Further, with the continuing integration and testing that EMC is doing between these products coupled with the end-to-end support it can provide, in retrospect it is no surprise that EMC has so quickly emerged as a PBBA juggernaut. No other provider really has the same story as EMC.

Couple that with EMC’s almost fanatical dedication to sales and support (at least in the accounts in which I have been a customer and confirmed by others who I have talked with) and it is easy to understand why EMC is having the success it has in enterprises and why I only see EMC maintaining and even extending its market share in PBBAs going forward.

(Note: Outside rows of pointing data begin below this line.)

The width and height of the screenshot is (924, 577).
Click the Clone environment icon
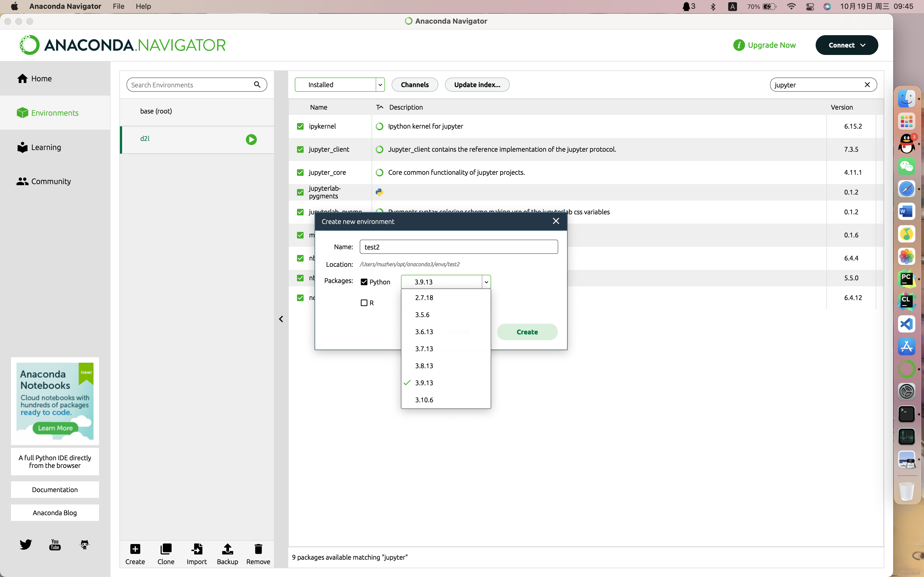(x=166, y=549)
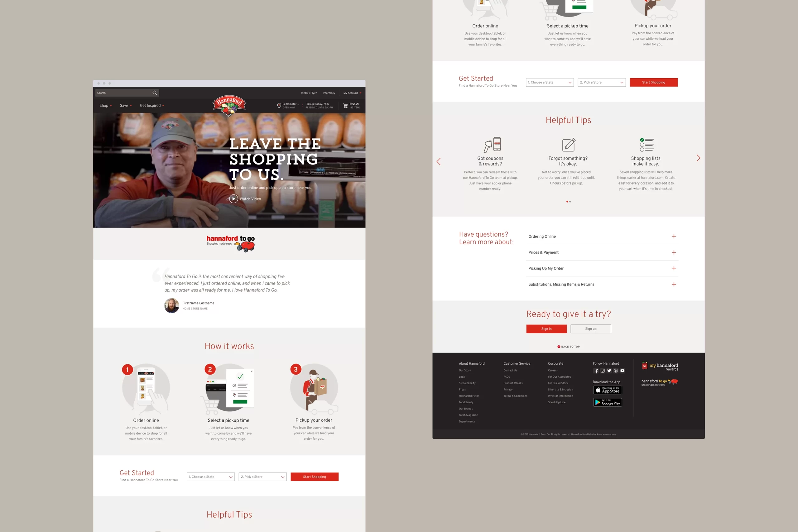Click the Watch Video play button link
The image size is (798, 532).
[234, 199]
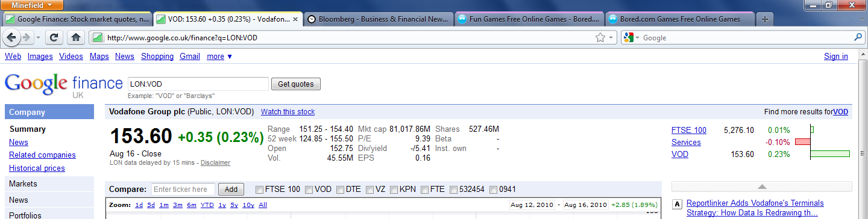This screenshot has height=219, width=868.
Task: Bookmark page with the star icon
Action: click(600, 37)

But EMC’s acquisition of Data Domain and its subsequent focus on the enterprise has not hurt all of its competitors. Earlier this week, ExaGrid announced record Q4 and full year 2011 sales results. In light of the fact that Data Domain and ExaGrid frequently go head-to-head in customer accounts by ExaGrid’s own admission, the question surfaces, “How can both be doing so well and experiencing growing sales when they so frequently compete against one another?

Three reasons exist.

First, backup to disk is still largely a green field opportunity. While many companies have already adopted disk as a backup target and started their backup re-architecture efforts, an equally large number have not. As such, they are adopting it for the first time and, as is the case in green field opportunities, the first one to answer the call gets the sale. Further, as companies adopt disk, they tend to start small and add more capacity as they grow so it is not surprising PBBA sales are growing at the pace they are.

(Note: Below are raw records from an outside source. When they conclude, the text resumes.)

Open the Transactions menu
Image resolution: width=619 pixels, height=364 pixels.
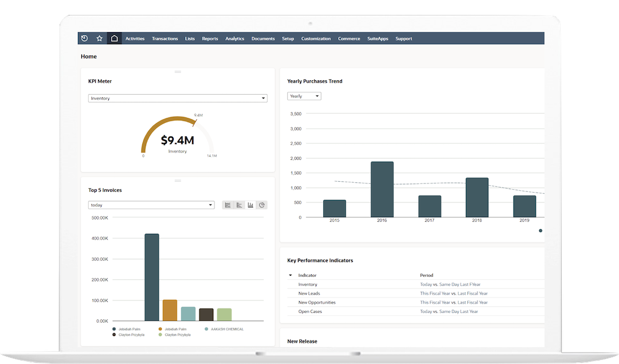[x=165, y=38]
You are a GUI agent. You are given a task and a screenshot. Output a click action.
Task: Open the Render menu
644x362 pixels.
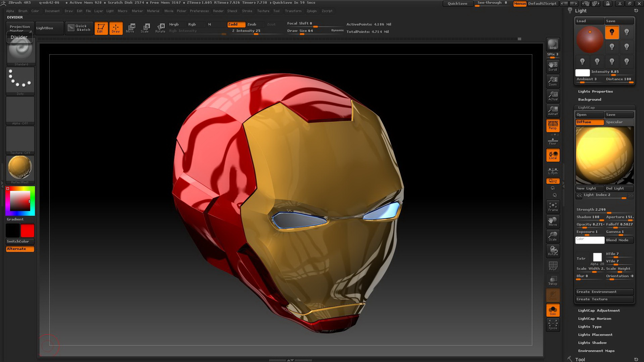218,11
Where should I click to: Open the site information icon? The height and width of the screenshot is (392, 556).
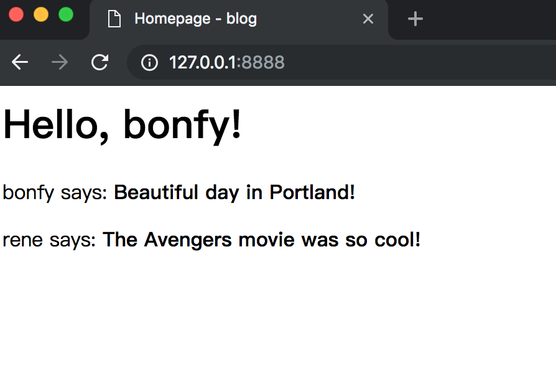149,62
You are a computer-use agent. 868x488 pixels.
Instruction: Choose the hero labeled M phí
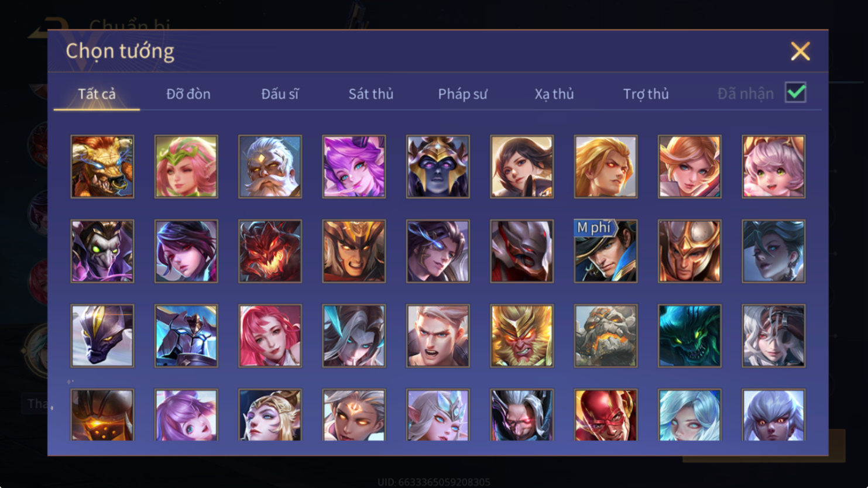coord(606,251)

Second, it is a big and growing market.
At the time I interviewed ExaGrid’s Bill Andrews in 2009, he saw deduplication as a $20 billion mid-market opportunity over the next 6 – 7 years. This aligns very closely with the upwardly revised IDC numbers that EMC announced yesterday as IDC forecast total PBBA revenue to be in the $18 billion range from 2010 – 2015.

Further, based upon IDC’s forecast, PBBA revenue is poised to almost double again between now and 2015 from $2.8 billion in 2011 to nearly $5.3 billion in 2015. Even then, I think IDC’s revenue estimate may still be too conservative.

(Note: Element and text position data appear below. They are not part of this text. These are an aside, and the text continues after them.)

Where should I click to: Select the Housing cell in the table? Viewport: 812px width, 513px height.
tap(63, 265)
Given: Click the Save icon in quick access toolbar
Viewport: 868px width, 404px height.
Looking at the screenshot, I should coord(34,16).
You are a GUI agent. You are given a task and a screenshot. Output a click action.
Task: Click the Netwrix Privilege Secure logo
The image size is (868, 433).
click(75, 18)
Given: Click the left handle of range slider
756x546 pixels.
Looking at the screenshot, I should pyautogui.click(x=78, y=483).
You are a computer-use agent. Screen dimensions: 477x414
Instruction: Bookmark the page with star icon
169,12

HP, Dell and Symantec are big players in the storage space and are still in the process of ramping up their offering in the PBBA space while other providers like HDS may yet step up to their plate with their own PBBA offering. So it is conceivable and I would argue likely that IDC may have to yet again upwardly revise its PBBA revenue estimates at some point in the future.

Third, EMC and ExaGrid increasingly compete in different segments of the market.
  Yes, Data Domain and ExaGrid offer products that clearly compete head-to-head. But as Andrews said in his interview with me a couple of years ago (and I paraphrase), “ExaGrid remains almost exclusively focused on the mid-market while ExaGrid is detecting that Data Domain is shifting up-market in its sales efforts.”

What has happened in the time since EMC acquired Data Domain bears that out almost exactly. While EMC with its Avamar and Data Domain lines have certainly not abandoned the mid-market, IDC’s numbers seem to bear out that EMC is heavily focusing on the enterprise market and doing very well at it. Conversely, based upon DCIG’s own 2011 Midrange Deduplication Appliance Buyer’s Guide and the high rankings all of ExaGrid’s products had in it, it would support Andrew’s claim that ExaGrid has remained almost exclusively focused on the midmarket.

So with PBBAs being a green field opportunity, this a growing market and the two companies overlapping but having a very different focus in their sales efforts, it should come as no shock that both of these companies are surviving and thriving in the PBBA market.  Further, there is every reason to believe both are positioned to do very well in the years to come.